** DATA SUPPLIED follows **
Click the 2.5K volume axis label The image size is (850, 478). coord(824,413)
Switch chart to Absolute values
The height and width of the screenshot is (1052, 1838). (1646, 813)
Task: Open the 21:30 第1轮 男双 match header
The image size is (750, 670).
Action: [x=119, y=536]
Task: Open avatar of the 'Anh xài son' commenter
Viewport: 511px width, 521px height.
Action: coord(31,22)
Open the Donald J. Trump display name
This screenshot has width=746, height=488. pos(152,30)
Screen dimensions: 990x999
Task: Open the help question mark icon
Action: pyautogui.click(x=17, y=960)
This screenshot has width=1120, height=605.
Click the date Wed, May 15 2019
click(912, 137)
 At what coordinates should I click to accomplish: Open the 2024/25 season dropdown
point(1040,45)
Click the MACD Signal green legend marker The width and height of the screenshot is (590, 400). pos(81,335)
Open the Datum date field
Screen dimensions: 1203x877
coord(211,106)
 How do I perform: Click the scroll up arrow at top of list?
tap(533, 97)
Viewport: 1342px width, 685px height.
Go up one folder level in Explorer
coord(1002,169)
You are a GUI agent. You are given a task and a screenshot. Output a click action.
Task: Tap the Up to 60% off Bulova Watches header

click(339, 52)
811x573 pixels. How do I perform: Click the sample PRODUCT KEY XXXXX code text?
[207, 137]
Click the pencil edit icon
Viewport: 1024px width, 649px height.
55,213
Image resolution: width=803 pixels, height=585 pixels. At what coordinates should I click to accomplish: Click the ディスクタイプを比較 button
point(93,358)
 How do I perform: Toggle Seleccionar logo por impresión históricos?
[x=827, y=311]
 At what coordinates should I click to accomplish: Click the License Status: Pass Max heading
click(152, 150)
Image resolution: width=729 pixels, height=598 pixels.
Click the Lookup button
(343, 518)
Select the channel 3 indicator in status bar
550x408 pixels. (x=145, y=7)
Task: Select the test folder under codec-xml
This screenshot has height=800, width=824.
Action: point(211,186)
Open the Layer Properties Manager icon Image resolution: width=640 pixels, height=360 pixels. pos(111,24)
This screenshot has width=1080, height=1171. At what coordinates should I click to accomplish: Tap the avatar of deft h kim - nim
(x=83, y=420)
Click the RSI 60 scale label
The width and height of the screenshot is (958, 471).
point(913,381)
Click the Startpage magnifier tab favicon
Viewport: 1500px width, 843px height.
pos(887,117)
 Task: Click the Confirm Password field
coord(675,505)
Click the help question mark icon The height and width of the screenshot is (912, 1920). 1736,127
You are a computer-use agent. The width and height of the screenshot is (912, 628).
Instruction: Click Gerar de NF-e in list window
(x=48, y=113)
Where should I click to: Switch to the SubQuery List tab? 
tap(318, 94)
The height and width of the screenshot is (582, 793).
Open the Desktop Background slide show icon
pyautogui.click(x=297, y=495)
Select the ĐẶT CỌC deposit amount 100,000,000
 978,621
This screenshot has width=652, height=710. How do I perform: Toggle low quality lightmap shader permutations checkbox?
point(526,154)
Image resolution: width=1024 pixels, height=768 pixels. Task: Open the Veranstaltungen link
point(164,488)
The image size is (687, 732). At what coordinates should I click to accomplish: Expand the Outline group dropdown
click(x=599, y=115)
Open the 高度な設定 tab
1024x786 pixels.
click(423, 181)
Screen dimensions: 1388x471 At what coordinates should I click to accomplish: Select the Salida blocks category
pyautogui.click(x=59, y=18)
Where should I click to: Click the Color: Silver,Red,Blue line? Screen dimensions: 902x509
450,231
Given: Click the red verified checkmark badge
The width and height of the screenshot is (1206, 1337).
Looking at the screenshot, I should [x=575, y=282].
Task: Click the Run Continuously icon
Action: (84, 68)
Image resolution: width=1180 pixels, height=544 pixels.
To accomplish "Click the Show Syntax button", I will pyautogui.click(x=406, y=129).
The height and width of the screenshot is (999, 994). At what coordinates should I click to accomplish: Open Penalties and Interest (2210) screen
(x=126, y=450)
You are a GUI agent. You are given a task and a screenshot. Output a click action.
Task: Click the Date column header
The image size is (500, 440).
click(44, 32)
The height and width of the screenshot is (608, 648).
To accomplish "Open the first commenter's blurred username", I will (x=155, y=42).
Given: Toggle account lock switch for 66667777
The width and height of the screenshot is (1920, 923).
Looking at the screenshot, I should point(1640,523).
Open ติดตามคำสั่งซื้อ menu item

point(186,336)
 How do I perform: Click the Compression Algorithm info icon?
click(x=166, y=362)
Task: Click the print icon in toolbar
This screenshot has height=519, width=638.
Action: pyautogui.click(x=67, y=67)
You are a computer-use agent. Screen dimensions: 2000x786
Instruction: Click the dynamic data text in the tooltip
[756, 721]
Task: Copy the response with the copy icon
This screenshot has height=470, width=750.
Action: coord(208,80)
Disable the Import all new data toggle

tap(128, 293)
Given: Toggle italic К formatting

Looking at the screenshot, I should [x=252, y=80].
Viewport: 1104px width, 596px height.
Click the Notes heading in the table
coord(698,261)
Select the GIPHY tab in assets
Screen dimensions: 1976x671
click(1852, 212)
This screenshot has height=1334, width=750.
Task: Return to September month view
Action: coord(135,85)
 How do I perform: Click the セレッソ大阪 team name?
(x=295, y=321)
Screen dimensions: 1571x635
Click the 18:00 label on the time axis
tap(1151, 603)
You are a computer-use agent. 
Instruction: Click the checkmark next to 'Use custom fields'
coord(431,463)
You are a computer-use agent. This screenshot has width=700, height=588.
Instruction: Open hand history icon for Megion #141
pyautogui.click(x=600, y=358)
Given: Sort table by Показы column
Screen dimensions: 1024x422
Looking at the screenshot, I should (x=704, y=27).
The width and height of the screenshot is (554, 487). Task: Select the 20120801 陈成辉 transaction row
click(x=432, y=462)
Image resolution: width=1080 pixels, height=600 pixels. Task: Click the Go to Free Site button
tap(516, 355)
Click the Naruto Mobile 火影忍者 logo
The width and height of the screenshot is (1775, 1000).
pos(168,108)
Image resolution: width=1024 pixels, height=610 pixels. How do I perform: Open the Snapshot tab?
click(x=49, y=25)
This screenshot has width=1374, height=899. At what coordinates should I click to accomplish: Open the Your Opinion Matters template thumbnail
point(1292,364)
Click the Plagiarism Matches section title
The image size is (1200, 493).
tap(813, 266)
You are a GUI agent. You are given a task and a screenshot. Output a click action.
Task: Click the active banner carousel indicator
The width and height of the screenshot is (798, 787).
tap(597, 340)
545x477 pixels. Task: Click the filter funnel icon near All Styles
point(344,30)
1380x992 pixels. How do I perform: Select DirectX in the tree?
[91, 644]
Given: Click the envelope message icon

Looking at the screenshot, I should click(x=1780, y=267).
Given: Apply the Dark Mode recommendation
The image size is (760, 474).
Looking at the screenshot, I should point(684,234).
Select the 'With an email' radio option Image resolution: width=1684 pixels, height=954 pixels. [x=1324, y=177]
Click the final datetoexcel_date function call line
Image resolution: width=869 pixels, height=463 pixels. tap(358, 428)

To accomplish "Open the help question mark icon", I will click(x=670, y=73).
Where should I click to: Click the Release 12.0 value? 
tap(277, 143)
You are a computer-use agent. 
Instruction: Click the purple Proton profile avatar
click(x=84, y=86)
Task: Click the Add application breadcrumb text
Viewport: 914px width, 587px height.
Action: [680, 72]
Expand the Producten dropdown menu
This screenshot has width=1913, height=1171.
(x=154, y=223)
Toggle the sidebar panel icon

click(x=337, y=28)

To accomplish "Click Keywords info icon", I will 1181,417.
** End of DATA SUPPLIED **
■ WHAT YOU ARE ASKED TO DO
Print the records above exactly as they appear.

■ RESPONSE TO THE EXERCISE
Click the 2.5K volume axis label The image size is (850, 478). coord(824,413)
Switch chart to Absolute values
The height and width of the screenshot is (1052, 1838). (1646, 813)
Task: Open the 21:30 第1轮 男双 match header
The image size is (750, 670).
Action: [x=119, y=536]
Task: Open avatar of the 'Anh xài son' commenter
Viewport: 511px width, 521px height.
Action: coord(31,22)
Open the Donald J. Trump display name
This screenshot has width=746, height=488. pos(152,30)
Screen dimensions: 990x999
Task: Open the help question mark icon
Action: pyautogui.click(x=17, y=960)
This screenshot has width=1120, height=605.
Click the date Wed, May 15 2019
click(912, 137)
 At what coordinates should I click to accomplish: Open the 2024/25 season dropdown
point(1040,45)
Click the MACD Signal green legend marker The width and height of the screenshot is (590, 400). pos(81,335)
Open the Datum date field
Screen dimensions: 1203x877
coord(211,106)
 How do I perform: Click the scroll up arrow at top of list?
tap(533, 97)
Viewport: 1342px width, 685px height.
Go up one folder level in Explorer
coord(1002,169)
You are a GUI agent. You are given a task and a screenshot. Output a click action.
Task: Tap the Up to 60% off Bulova Watches header

click(339, 52)
811x573 pixels. How do I perform: Click the sample PRODUCT KEY XXXXX code text?
[207, 137]
Click the pencil edit icon
Viewport: 1024px width, 649px height.
55,213
Image resolution: width=803 pixels, height=585 pixels. At what coordinates should I click to accomplish: Click the ディスクタイプを比較 button
point(93,358)
 How do I perform: Toggle Seleccionar logo por impresión históricos?
[x=827, y=311]
 At what coordinates should I click to accomplish: Click the License Status: Pass Max heading
click(152, 150)
Image resolution: width=729 pixels, height=598 pixels.
Click the Lookup button
(343, 518)
Select the channel 3 indicator in status bar
550x408 pixels. (x=145, y=7)
Task: Select the test folder under codec-xml
This screenshot has height=800, width=824.
Action: point(211,186)
Open the Layer Properties Manager icon Image resolution: width=640 pixels, height=360 pixels. pos(111,24)
This screenshot has width=1080, height=1171. At what coordinates should I click to accomplish: Tap the avatar of deft h kim - nim
(x=83, y=420)
Click the RSI 60 scale label
The width and height of the screenshot is (958, 471).
point(913,381)
Click the Startpage magnifier tab favicon
Viewport: 1500px width, 843px height.
pos(887,117)
 Task: Click the Confirm Password field
coord(675,505)
Click the help question mark icon The height and width of the screenshot is (912, 1920). 1736,127
You are a computer-use agent. The width and height of the screenshot is (912, 628).
Instruction: Click Gerar de NF-e in list window
(x=48, y=113)
Where should I click to: Switch to the SubQuery List tab? 
tap(318, 94)
The height and width of the screenshot is (582, 793).
Open the Desktop Background slide show icon
pyautogui.click(x=297, y=495)
Select the ĐẶT CỌC deposit amount 100,000,000
 978,621
This screenshot has width=652, height=710. How do I perform: Toggle low quality lightmap shader permutations checkbox?
point(526,154)
Image resolution: width=1024 pixels, height=768 pixels. Task: Open the Veranstaltungen link
point(164,488)
The image size is (687, 732). At what coordinates should I click to accomplish: Expand the Outline group dropdown
click(x=599, y=115)
Open the 高度な設定 tab
1024x786 pixels.
click(423, 181)
Screen dimensions: 1388x471 At what coordinates should I click to accomplish: Select the Salida blocks category
pyautogui.click(x=59, y=18)
Where should I click to: Click the Color: Silver,Red,Blue line? Screen dimensions: 902x509
450,231
Given: Click the red verified checkmark badge
The width and height of the screenshot is (1206, 1337).
Looking at the screenshot, I should [x=575, y=282].
Task: Click the Run Continuously icon
Action: (84, 68)
Image resolution: width=1180 pixels, height=544 pixels.
To accomplish "Click the Show Syntax button", I will pyautogui.click(x=406, y=129).
The height and width of the screenshot is (999, 994). At what coordinates should I click to accomplish: Open Penalties and Interest (2210) screen
(x=126, y=450)
You are a GUI agent. You are given a task and a screenshot. Output a click action.
Task: Click the Date column header
The image size is (500, 440).
click(44, 32)
The height and width of the screenshot is (608, 648).
To accomplish "Open the first commenter's blurred username", I will (x=155, y=42).
Given: Toggle account lock switch for 66667777
The width and height of the screenshot is (1920, 923).
Looking at the screenshot, I should point(1640,523).
Open ติดตามคำสั่งซื้อ menu item

point(186,336)
 How do I perform: Click the Compression Algorithm info icon?
click(x=166, y=362)
Task: Click the print icon in toolbar
This screenshot has height=519, width=638.
Action: pyautogui.click(x=67, y=67)
You are a computer-use agent. Screen dimensions: 2000x786
Instruction: Click the dynamic data text in the tooltip
[756, 721]
Task: Copy the response with the copy icon
This screenshot has height=470, width=750.
Action: coord(208,80)
Disable the Import all new data toggle

tap(128, 293)
Given: Toggle italic К formatting

Looking at the screenshot, I should [x=252, y=80].
Viewport: 1104px width, 596px height.
Click the Notes heading in the table
coord(698,261)
Select the GIPHY tab in assets
Screen dimensions: 1976x671
click(1852, 212)
This screenshot has height=1334, width=750.
Task: Return to September month view
Action: coord(135,85)
 How do I perform: Click the セレッソ大阪 team name?
(x=295, y=321)
Screen dimensions: 1571x635
Click the 18:00 label on the time axis
tap(1151, 603)
You are a computer-use agent. 
Instruction: Click the checkmark next to 'Use custom fields'
coord(431,463)
You are a computer-use agent. This screenshot has width=700, height=588.
Instruction: Open hand history icon for Megion #141
pyautogui.click(x=600, y=358)
Given: Sort table by Показы column
Screen dimensions: 1024x422
Looking at the screenshot, I should (x=704, y=27).
The width and height of the screenshot is (554, 487). Task: Select the 20120801 陈成辉 transaction row
click(x=432, y=462)
Image resolution: width=1080 pixels, height=600 pixels. Task: Click the Go to Free Site button
tap(516, 355)
Click the Naruto Mobile 火影忍者 logo
The width and height of the screenshot is (1775, 1000).
pos(168,108)
Image resolution: width=1024 pixels, height=610 pixels. How do I perform: Open the Snapshot tab?
click(x=49, y=25)
This screenshot has width=1374, height=899. At what coordinates should I click to accomplish: Open the Your Opinion Matters template thumbnail
point(1292,364)
Click the Plagiarism Matches section title
The image size is (1200, 493).
tap(813, 266)
You are a GUI agent. You are given a task and a screenshot. Output a click action.
Task: Click the active banner carousel indicator
The width and height of the screenshot is (798, 787).
tap(597, 340)
545x477 pixels. Task: Click the filter funnel icon near All Styles
point(344,30)
1380x992 pixels. How do I perform: Select DirectX in the tree?
[91, 644]
Given: Click the envelope message icon

Looking at the screenshot, I should click(x=1780, y=267).
Given: Apply the Dark Mode recommendation
The image size is (760, 474).
Looking at the screenshot, I should point(684,234).
Select the 'With an email' radio option Image resolution: width=1684 pixels, height=954 pixels. [x=1324, y=177]
Click the final datetoexcel_date function call line
Image resolution: width=869 pixels, height=463 pixels. tap(358, 428)

To accomplish "Open the help question mark icon", I will click(x=670, y=73).
Where should I click to: Click the Release 12.0 value? 
tap(277, 143)
You are a computer-use agent. 
Instruction: Click the purple Proton profile avatar
click(x=84, y=86)
Task: Click the Add application breadcrumb text
Viewport: 914px width, 587px height.
Action: [680, 72]
Expand the Producten dropdown menu
This screenshot has width=1913, height=1171.
(x=154, y=223)
Toggle the sidebar panel icon

click(x=337, y=28)

To accomplish "Click Keywords info icon", I will 1181,417.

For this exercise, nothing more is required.